Pfizer, the world's largest drugmaker, reported fourth-quarter profit of $2.9 billion. Revenues rose 6% in the October-December period to $17.6 billion.
Pfizer said that revenues were mostly favorably impacted by its October 15, 2009, takeover of Wyeth, whose legacy products contributed $2.3 billion to total sales.
For all of the year, profit fell 4% to $8.3 billion, in line with expectations.
Revenues in 2010 climbed 36% to $67.8 billion compared with the prior year, said the maker of best-selling cholesterol drug Lipitor and erectile dysfunction treatment Viagra.

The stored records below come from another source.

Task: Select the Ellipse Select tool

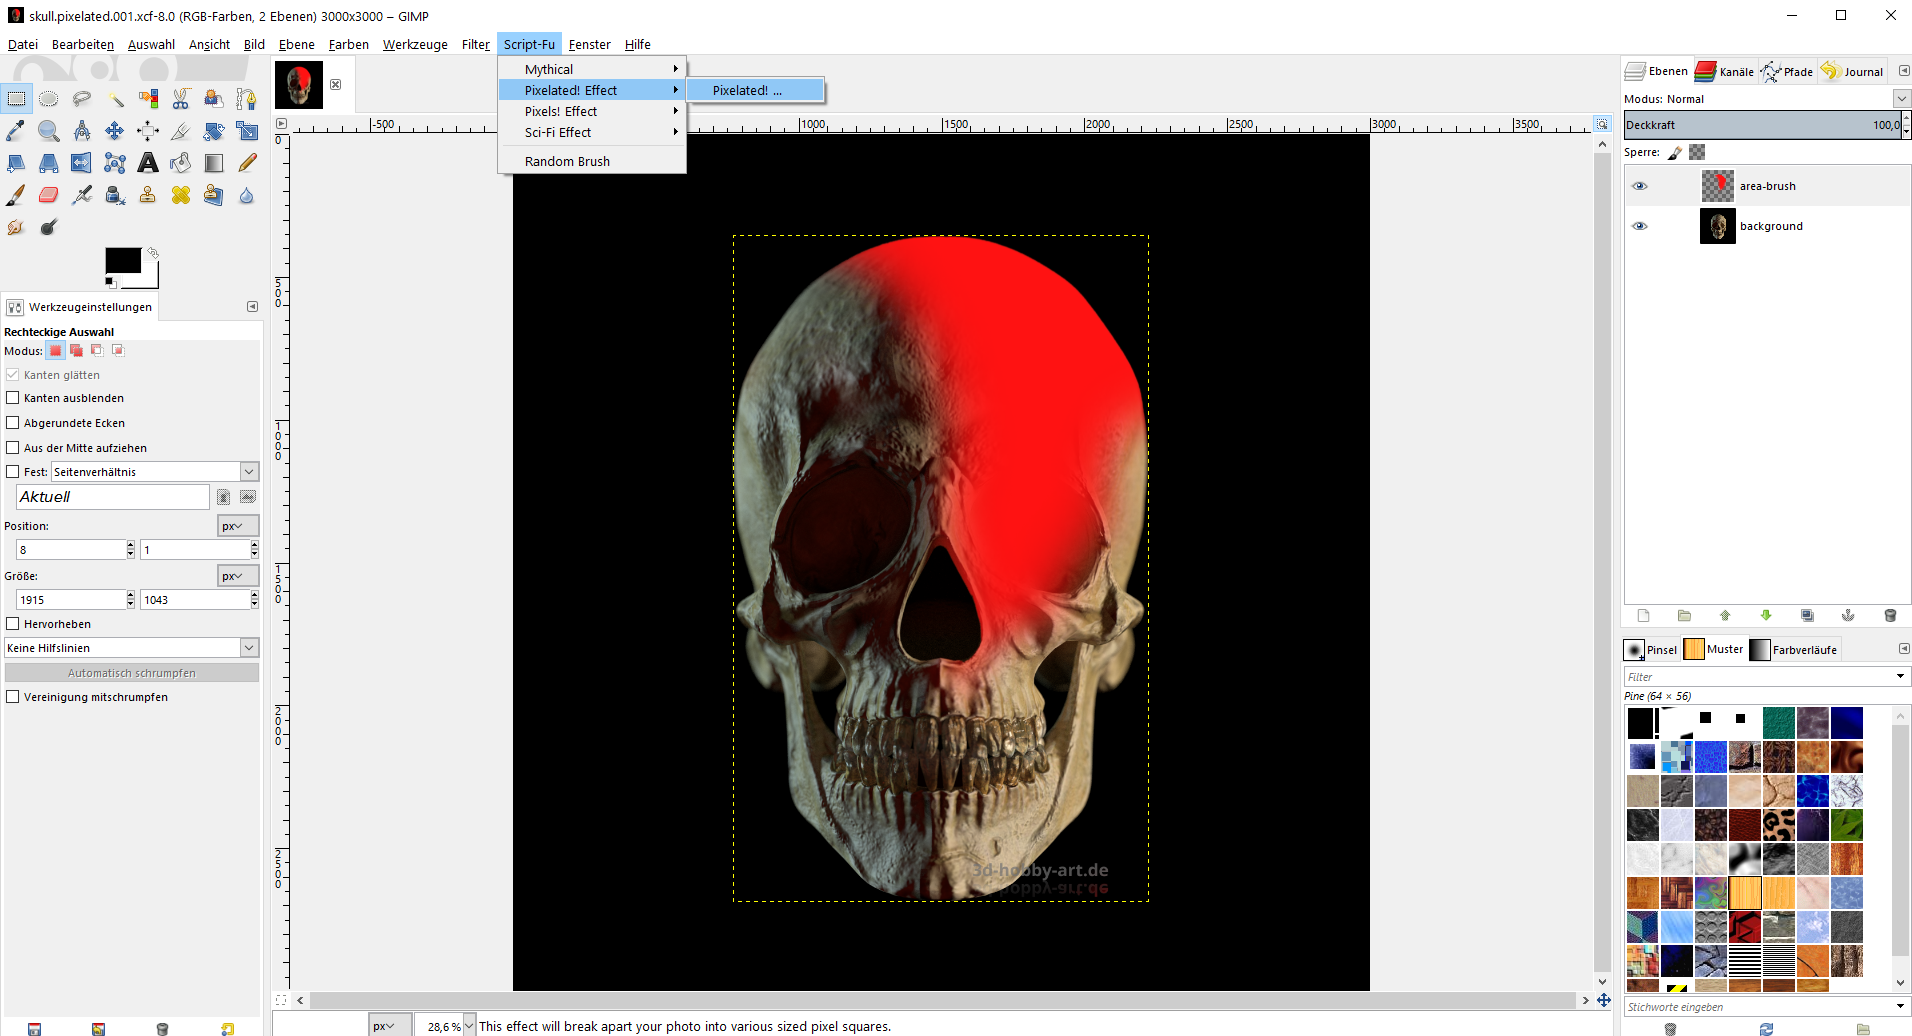Action: point(49,98)
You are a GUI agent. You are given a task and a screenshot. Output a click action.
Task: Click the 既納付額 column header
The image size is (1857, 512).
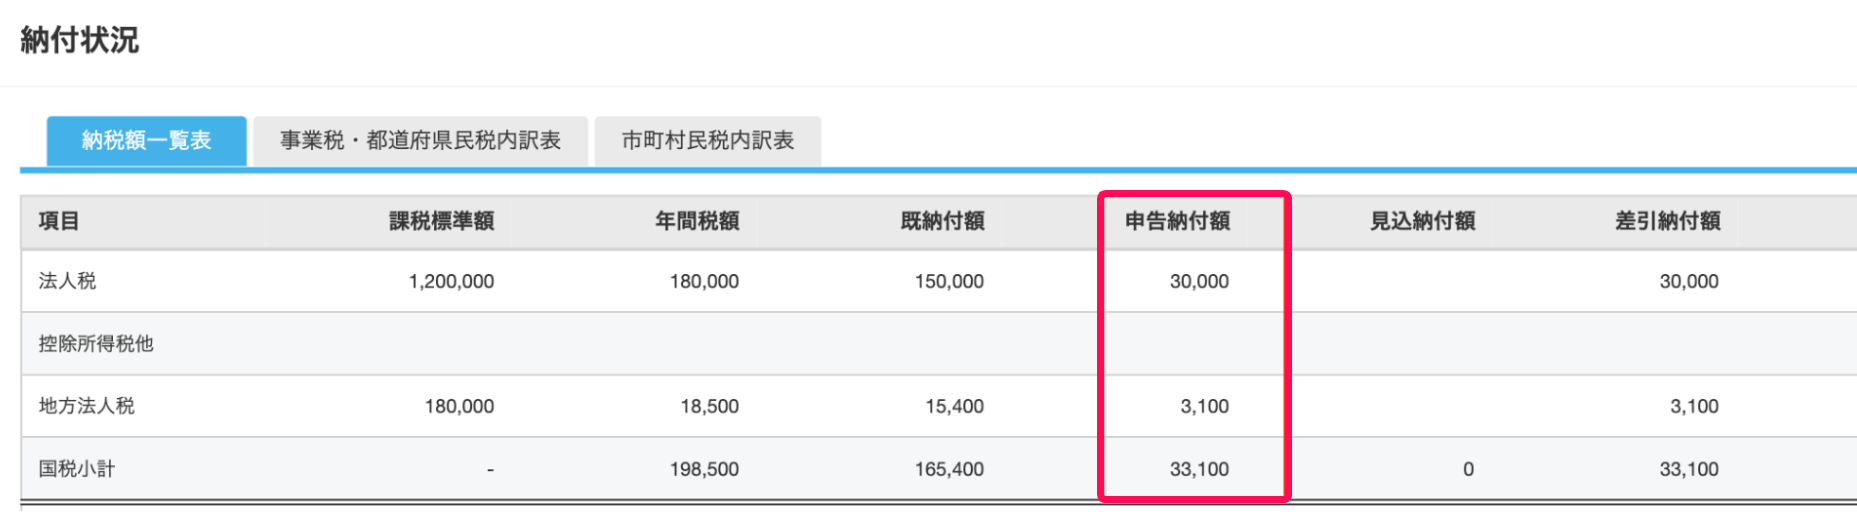(942, 221)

"I am pleased with our solid financial performance again this quarter and this year despite continued challenging market conditions," said Ian Read, Pfizer's new CEO.

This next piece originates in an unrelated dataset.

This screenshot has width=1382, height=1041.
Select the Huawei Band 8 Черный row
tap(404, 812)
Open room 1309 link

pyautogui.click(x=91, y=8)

Read, who took the helm of the drugmaker in December, said that Pfizer was lowering its 2012 revenue target and expanding its share buyback program. He said the board had approved an additional share buyback program for up to $5 billion, which increases the total program to $9 billion.
"During 2011, we anticipate repurchasing approximately $5 billion of our common stock, with the remaining authorized amount available in 2012 and beyond," he said. "These repurchases are not expected to constrain our ability to continue dividend increases or to pursue bolt-on acquisitions," he added.

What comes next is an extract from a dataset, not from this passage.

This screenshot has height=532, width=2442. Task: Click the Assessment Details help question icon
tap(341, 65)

Looking ahead, Read said the company planned to reduce spending on research and development to better weather a challenging environment, which includes the expiration of its patent on Lipitor in many major markets later this year.
"We believe that the planned increase in share repurchases and the decrease in research and development spending will serve to provide a greater degree of certainty and a more clearly defined path for us to achieve our 2012 adjusted diluted EPS target of between $2.25 and $2.35."